The discussions will focus on how Japan and the United States can collaborate in the areas of advanced technology, including digital [technology] and semiconductors, and of energy technology related to carbon neutral. The two areas are also the linchpin of the post-pandemic growth strategy of the government of Prime Minister Kishida Fumio.

 

Economic security is important for semiconductors and digital technology in terms of protecting Japanese technology. The shortage of semiconductors is partially attributable to the inability to proceed with auto production as planned.

 

Japan-U.S. cooperation is also promising in terms of paving the way for the economic policies drawn up by the Kishida government.

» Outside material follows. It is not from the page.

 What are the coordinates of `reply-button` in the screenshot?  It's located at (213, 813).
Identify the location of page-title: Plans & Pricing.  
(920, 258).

Kishida introduced his new economic policy, dubbed “a new form of capitalism,” to overcome wealth disparity and climate change and gained support from President Biden.

 

Kishida told President Biden that it would be good if the United States would return to the Trans-Pacific Partnership (TPP) framework. But judging from the fact that the U.S. side did not respond to the comment, it can be said that the country is not inclined to do so. Japan and the United States will have no choice but to cooperate by making efforts to find common ground that is mutually beneficial.